Passage shown:
Below we have informations about some apps that we can find in Apple Store or Google Play.

In [3]:
apple_apps, apple_header = extract('AppleStore.csv')
google_apps, google_header = extract('googleplaystore.csv')

explore_data(apple_apps, 0, 4, True)
explore_data(google_apps, 0, 4, True)

['284882215', 'Facebook', '389879808', 'USD', '0.0', '2974676', '212', '3.5', '3.5', '95.0', '4+', 'Social Networking', '37', '1', '29', '1']


['389801252', 'Instagram', '113954816', 'USD', '0.0', '2161558', '1289', '4.5', '4.0', '10.23', '12+', 'Photo & Video', '37', '0', '29', '1']


['529479190', 'Clash of Clans', '116476928', 'USD', '0.0', '2130805', '579', '4.5', '4.5', '9.24.12', '9+', 'Games', '38', '5', '18', '1']


['420009108', 'Temple Run', '65921024', 'USD', '0.0', '1724546', '3842', '4.5', '4.0', '1.6.2', '9+', 'Games', '40', '5', '1', '1']


Number of rows: 7197
Number of columns 16

['Photo Editor & Candy Camera & Grid & ScrapBook', 'ART_AND_DESIGN', '4.1', '159', '19M', '10,000+', 'Free', '0', 'Everyone', 'Art & Design', 'January 7, 2018', '1.0.0', '4.0.3 and up']


['Coloring book moana', 'ART_AND_DESIGN', '3.9', '967', '14M', '500,000+', 'Free', '0', 'Everyone', 'Art & Design;Pretend Play', 'January 15, 2018', '2.0.0', '4.0.3 and up']


['U Launcher Lite – FREE Live 

As you can see above, the data sets have some columns, each of them describe a information about one of the apps, what is the mean of them you can see by checking the headers.

Given entries:
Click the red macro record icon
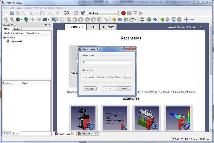 pos(123,13)
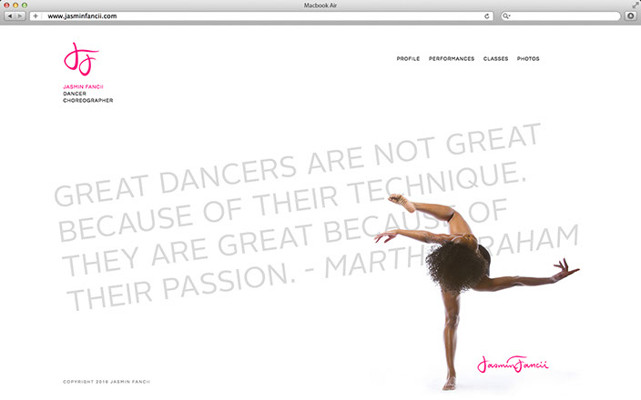Click the pink Jasmin Fancii signature logo

pos(513,365)
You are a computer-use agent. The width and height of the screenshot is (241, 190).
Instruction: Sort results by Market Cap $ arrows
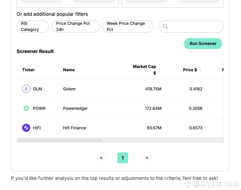coord(159,70)
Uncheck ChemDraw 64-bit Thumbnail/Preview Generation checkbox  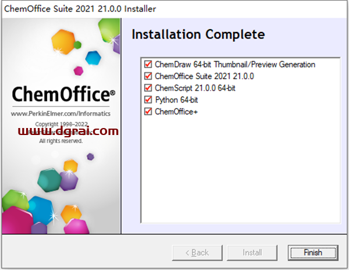tap(148, 65)
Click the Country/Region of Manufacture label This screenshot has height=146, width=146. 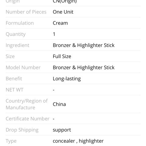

Exercise instructions:
(1) Name every app from the Apple Store data set whose row is printed in the app store excerpt.
(2) Write what follows the last sentence of the app store excerpt.

Outputs by task:
(1) Facebook, Instagram, Clash of Clans, Temple Run

(2)
Here we have the headers of the both lists, showing what kind of information the data sets gave to us in each column.

In [4]:
print(apple_header)
print() # create a line without text to make the headers easier to read
print(google_header)

['id', 'track_name', 'size_bytes', 'currency', 'price', 'rating_count_tot', 'rating_count_ver', 'user_rating', 'user_rating_ver', 'ver', 'cont_rating', 'prime_genre', 'sup_devices.num', 'ipadSc_urls.num', 'lang.num', 'vpp_lic']

['App', 'Category', 'Rating', 'Reviews', 'Size', 'Installs', 'Type', 'Price', 'Content Rating', 'Genres', 'Last Updated', 'Current Ver', 'Android Ver']


## Data Cleaning

Here we'll be removing the data that can cause problems to our analyzes.
For example, if we have duplicated, non-english or apps that aren't free, we'll have some problems and won't reach our goal.

### Info Missing

Let's start by checking if we have any information missing.

In [5]:
def info_missing(archive):
    for row in archive:
        if len(row) != len(archive[0]):
            print(archive.index(row)) # show the row that the error is
            print(len(row)) # show how many info we have
            print(len(archive[0]) - len(row)) # how many info is missing

In [6]:
info_missing(google_apps)

10472
12
1


In [7]:
info_missing(apple_apps)

Now that we know one of the errors let's check and repair them.

In [8]:
print(google_apps[10472])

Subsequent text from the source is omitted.